Use of topical dorzolamide or oral acetazolamide (250 mg/day) in patients with CME in HCQ retinopathy has been described in only one recent study [1], which reported limited benefit. However, the patients in that study also had epiretinal membrane, which may have limited the beneficial effects of acetazolamide on reducing macular edema. Aside from carbonic anhydrase inhibitors, other treatment options for CME with HCQ retinopathy such as triamcinolone or anti-vascular endothelial growth factor antibodies have not been described in the literature. In our case, there were no accompanying structural alterations to the central macular area such as epiretinal membrane, which likely explains why acetazolamide was effective for anatomic and functional improvement of CME.
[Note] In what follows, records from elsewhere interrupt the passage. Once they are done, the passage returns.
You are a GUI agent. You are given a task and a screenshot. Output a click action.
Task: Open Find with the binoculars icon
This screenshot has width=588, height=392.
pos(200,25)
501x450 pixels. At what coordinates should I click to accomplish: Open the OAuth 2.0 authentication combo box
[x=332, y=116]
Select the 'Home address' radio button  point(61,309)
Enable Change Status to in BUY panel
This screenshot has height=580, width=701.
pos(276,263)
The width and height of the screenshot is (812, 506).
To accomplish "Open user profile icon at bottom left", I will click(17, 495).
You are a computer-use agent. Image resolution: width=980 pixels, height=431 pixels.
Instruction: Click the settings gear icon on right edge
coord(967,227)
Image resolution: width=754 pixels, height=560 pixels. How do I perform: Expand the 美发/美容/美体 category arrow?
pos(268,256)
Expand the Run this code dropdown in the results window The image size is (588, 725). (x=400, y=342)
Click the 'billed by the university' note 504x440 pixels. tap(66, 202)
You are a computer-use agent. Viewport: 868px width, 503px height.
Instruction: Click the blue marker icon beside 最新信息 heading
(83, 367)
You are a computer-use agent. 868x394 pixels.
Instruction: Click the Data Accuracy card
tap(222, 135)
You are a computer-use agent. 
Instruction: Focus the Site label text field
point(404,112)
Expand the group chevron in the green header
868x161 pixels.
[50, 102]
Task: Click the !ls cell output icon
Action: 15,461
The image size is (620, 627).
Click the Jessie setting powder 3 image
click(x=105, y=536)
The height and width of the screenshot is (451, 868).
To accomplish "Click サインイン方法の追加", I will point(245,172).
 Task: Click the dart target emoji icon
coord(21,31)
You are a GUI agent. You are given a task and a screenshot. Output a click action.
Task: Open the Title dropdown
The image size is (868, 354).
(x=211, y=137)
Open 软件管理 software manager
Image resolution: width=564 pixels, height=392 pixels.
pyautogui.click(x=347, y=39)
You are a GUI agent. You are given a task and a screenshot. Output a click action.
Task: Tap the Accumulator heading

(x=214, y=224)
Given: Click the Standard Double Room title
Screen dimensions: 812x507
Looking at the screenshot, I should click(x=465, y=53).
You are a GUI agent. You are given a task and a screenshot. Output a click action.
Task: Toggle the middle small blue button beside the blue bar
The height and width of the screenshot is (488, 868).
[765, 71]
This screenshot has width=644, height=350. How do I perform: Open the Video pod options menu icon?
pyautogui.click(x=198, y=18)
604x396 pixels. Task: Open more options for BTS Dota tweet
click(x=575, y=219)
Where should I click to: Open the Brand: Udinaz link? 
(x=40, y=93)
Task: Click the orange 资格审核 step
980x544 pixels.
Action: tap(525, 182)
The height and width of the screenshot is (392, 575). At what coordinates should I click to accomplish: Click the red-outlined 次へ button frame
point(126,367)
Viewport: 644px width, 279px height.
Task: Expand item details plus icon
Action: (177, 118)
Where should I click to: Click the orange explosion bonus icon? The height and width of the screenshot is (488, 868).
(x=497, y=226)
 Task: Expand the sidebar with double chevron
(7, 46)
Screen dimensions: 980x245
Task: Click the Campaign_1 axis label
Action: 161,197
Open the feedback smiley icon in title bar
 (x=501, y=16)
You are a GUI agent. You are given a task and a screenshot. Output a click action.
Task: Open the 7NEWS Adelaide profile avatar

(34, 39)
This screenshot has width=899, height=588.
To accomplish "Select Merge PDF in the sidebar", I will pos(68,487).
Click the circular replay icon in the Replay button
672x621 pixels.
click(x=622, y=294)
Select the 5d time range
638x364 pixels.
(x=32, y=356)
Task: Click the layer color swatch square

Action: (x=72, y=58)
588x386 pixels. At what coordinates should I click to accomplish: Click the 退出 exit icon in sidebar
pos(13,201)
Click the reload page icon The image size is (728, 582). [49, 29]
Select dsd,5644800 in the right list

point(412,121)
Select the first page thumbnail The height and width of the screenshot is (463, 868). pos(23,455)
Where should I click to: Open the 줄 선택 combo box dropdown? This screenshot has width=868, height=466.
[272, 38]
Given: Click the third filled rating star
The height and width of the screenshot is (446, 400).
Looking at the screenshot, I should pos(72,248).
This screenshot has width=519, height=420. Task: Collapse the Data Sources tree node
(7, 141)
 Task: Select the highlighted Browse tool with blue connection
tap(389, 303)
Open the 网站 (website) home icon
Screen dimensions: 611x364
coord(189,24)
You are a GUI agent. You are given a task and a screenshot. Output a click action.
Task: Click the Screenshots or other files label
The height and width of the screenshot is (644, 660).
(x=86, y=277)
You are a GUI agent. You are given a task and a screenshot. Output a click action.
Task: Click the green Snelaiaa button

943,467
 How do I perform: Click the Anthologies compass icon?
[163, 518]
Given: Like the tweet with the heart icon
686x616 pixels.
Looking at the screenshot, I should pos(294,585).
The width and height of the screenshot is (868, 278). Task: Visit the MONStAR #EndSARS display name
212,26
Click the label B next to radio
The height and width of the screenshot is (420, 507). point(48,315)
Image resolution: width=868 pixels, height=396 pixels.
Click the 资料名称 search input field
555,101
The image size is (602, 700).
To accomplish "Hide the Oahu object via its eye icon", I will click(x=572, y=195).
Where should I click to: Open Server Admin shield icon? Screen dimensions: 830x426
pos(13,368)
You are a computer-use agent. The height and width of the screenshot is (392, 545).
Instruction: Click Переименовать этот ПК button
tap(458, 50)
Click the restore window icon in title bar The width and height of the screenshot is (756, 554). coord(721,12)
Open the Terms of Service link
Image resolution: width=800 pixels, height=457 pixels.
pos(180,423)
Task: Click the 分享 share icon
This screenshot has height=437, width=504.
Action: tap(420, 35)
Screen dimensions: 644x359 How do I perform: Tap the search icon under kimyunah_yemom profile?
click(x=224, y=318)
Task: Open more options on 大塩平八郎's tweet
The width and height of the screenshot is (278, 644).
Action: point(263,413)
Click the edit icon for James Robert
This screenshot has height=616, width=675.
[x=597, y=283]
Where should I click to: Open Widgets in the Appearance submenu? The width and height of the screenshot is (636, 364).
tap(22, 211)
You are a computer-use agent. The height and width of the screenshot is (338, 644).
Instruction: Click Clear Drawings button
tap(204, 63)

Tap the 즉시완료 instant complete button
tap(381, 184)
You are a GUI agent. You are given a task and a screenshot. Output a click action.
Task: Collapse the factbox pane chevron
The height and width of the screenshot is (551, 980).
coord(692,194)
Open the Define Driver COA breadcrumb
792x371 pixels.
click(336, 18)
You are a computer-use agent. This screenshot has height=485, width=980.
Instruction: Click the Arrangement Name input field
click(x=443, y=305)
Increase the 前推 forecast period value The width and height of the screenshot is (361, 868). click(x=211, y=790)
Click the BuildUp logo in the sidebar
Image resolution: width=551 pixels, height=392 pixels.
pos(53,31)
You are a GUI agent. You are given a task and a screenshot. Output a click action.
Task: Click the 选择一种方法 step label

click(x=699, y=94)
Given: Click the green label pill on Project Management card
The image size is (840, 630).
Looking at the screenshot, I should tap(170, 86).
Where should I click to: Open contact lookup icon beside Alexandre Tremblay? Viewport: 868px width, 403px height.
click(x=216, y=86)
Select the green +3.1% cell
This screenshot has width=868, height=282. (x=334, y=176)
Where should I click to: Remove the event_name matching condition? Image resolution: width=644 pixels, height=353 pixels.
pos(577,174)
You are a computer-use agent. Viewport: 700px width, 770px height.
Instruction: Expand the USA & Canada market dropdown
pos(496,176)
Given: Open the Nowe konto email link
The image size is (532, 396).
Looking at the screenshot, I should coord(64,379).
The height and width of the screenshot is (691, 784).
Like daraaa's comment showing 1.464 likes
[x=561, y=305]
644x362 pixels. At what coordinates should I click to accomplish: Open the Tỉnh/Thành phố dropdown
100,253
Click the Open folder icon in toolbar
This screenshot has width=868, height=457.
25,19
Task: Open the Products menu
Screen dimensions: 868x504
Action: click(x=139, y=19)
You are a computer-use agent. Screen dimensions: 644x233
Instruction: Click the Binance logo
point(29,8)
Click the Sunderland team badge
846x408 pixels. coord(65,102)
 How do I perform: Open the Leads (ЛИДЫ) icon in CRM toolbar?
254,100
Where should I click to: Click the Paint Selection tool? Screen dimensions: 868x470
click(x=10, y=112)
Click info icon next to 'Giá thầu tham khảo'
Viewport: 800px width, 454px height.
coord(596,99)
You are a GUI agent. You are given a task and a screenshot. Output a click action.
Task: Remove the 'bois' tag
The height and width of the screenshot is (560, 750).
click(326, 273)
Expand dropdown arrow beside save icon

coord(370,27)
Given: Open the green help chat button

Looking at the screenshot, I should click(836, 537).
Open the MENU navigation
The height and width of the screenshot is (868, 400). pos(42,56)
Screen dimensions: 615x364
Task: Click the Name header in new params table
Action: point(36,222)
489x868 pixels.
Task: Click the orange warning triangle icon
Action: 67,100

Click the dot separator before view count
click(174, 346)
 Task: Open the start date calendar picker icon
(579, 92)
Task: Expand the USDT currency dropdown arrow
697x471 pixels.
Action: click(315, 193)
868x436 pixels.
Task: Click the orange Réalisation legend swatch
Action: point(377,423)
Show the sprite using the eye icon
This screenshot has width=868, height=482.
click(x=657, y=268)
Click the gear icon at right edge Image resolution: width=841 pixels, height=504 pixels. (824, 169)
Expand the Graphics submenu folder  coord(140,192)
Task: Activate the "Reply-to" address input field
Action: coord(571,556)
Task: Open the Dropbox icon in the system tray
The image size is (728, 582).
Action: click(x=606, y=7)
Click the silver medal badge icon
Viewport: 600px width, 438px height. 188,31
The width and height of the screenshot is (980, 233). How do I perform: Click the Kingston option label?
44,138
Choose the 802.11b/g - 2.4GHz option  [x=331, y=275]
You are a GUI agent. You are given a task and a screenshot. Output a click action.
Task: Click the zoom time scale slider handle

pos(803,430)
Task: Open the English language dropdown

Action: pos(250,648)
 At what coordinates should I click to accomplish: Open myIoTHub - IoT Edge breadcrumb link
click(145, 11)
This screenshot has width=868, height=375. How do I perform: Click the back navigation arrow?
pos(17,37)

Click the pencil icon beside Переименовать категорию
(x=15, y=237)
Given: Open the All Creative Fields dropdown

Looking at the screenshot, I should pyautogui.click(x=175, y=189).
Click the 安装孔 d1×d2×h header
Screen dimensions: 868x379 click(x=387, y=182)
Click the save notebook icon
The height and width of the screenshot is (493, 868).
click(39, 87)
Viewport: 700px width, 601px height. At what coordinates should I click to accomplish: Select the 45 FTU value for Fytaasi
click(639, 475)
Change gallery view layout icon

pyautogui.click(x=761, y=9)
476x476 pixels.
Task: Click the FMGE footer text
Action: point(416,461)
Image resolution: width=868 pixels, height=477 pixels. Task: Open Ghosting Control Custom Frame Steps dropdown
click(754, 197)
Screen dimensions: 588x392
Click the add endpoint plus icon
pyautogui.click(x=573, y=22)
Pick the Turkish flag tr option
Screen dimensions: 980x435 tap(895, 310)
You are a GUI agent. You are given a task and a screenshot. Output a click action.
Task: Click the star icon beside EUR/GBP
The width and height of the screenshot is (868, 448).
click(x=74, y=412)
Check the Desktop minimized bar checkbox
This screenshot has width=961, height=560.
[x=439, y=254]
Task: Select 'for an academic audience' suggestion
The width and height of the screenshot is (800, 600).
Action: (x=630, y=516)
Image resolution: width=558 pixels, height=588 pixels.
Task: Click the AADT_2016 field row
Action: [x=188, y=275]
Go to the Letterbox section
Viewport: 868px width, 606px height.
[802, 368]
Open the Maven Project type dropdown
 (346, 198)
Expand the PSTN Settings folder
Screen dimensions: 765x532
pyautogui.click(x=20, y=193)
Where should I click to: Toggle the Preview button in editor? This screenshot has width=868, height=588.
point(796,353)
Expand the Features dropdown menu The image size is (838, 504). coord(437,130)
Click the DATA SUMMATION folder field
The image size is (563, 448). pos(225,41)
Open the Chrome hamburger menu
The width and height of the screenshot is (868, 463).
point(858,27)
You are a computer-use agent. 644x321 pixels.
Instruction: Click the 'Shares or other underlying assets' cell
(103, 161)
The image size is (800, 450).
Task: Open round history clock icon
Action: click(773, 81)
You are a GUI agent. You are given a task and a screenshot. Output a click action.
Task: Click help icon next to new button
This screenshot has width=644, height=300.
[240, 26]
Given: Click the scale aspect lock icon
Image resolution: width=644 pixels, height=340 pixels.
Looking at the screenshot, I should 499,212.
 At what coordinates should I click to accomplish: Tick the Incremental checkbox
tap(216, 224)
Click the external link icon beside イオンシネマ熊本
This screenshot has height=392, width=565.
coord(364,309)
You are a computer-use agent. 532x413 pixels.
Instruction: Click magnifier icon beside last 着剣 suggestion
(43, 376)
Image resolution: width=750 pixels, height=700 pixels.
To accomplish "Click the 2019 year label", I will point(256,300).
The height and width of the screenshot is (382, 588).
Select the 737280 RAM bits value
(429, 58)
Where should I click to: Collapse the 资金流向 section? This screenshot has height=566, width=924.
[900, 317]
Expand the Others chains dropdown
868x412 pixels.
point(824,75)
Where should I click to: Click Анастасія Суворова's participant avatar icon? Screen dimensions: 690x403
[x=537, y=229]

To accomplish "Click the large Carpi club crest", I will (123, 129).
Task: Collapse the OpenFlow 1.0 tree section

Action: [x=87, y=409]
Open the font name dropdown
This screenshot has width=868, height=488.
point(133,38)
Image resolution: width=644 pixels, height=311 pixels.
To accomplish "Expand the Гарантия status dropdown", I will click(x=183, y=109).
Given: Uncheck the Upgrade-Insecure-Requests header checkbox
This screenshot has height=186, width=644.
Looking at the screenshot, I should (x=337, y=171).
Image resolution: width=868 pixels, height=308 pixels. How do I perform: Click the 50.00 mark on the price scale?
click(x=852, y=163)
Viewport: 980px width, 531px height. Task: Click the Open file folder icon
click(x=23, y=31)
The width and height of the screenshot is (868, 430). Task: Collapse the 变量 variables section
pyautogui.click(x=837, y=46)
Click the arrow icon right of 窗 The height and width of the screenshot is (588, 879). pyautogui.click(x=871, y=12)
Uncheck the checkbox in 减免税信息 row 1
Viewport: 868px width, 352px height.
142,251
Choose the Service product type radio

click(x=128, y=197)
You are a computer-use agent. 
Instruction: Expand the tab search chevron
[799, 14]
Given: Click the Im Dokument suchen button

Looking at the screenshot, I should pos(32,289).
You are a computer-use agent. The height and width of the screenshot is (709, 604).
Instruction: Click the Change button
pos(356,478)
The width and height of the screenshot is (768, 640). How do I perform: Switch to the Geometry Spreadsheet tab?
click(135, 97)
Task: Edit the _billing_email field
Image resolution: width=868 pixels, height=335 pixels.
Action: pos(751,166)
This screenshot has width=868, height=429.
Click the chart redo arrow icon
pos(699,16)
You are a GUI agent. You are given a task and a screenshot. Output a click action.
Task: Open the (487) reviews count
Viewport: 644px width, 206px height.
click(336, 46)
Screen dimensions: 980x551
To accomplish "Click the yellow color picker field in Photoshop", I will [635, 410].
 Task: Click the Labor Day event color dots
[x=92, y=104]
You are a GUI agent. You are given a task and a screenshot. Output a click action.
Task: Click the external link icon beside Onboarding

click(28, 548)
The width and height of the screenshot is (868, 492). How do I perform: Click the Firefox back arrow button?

Retinitis pigmentosa associated with various types of mutations shows similar features to advanced HCQ retinopathy; therefore, retinitis pigmentosa should be carefully assessed for the differential diagnosis in patients taking HCQ medication. In the present case, the patient reported no family history of eye diseases and no visual symptoms before the initiation of HCQ therapy and she had no auditory symptoms. Genetic analyses on the associated mutations might be helpful for ruling out the possibilities of retinitis pigmentosa; however, we believe that the baseline (at the time of HCQ initiation) full-field electroretinography (ERG) and/or multifocal ERG may be very suggestive for the differential diagnosis.

Conclusion

In conclusion, this case suggests that oral acetazolamide is an effective treatment for CME associated with HCQ retinopathy. Further prospective and comparative studies with a larger population are needed to assess the efficacy and safety of this treatment in patients with CME secondary to HCQ retinopathy.